Epoch [100/100], Loss: 0.6978
Accuracy: 41.9000%


In [24]:
class DenseAutoencoder(nn.Module):
    def __init__(self, input_size):
        super(DenseAutoencoder, self).__init__()
        self.encoder = nn.Sequential(
            nn.Linear(input_size, 10),
            nn.Tanh(),
            nn.Linear(10, 6),
            nn.Tanh(),
            nn.Linear(6, 4),
            nn.Tanh()
        )
        self.decoder = nn.Sequential(
            nn.Linear(4, 6),
            nn.Tanh(),
            nn.Linear(6, 10),
            nn.Tanh(),
            nn.Linear(10, input_size)  # Output size is same as input size
        )

    def forward(self, x):
        x = self.encoder(x)
        x = self.decoder(x)
        return x

## Subquestion 3
The model seems to learn quite well how the data is constructed.
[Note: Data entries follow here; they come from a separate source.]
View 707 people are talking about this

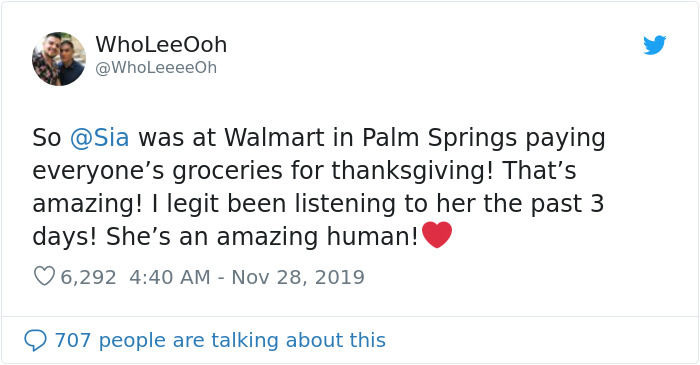pyautogui.click(x=220, y=340)
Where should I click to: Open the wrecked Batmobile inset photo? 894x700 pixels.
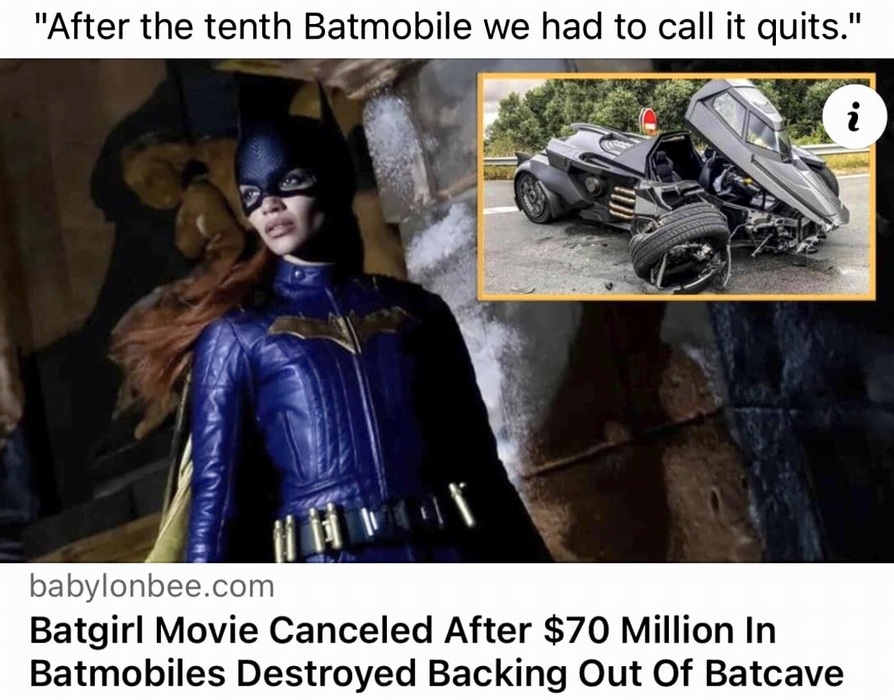pos(676,186)
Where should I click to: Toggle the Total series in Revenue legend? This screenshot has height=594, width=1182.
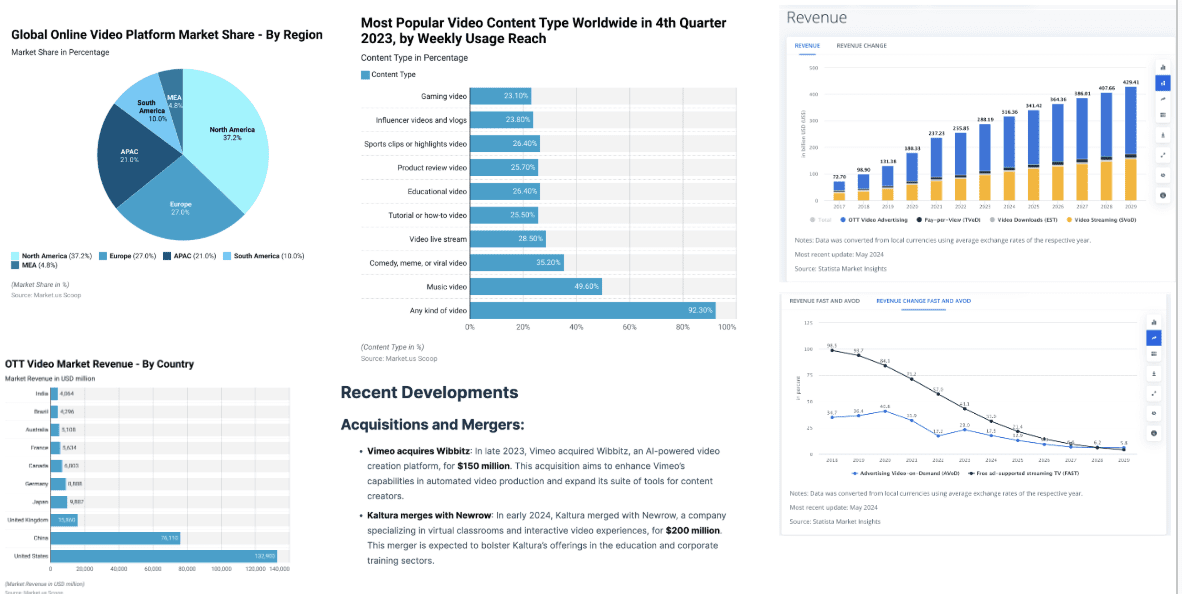pyautogui.click(x=820, y=219)
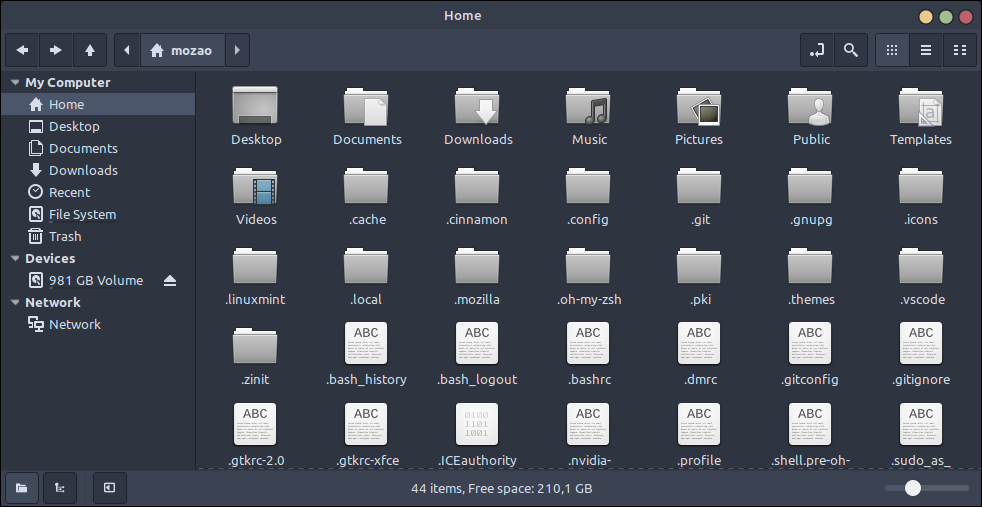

It does quite well in autoencoding the (test) data.

In [25]:
def evaluate3(model, criterion, x_test, y_test):
    model.eval()    
    with torch.no_grad():
        # Forward pass
        outputs = model(x_test)
        loss = criterion(outputs, y_test)
        print(f'Eval Loss: {loss.item():.4f}')



In [30]:
# Assuming input size of 10 (to match your layer sizes)
input_size = 10
model = DenseAutoencoder(input_size)

criterion = nn.MSELoss()
optimizer = torch.optim.Adam(model.parameters(), lr=1e-3)

train2(model, criterion, optimizer, x_train, x_train)
evaluate3(model, criterion, x_test, x_test)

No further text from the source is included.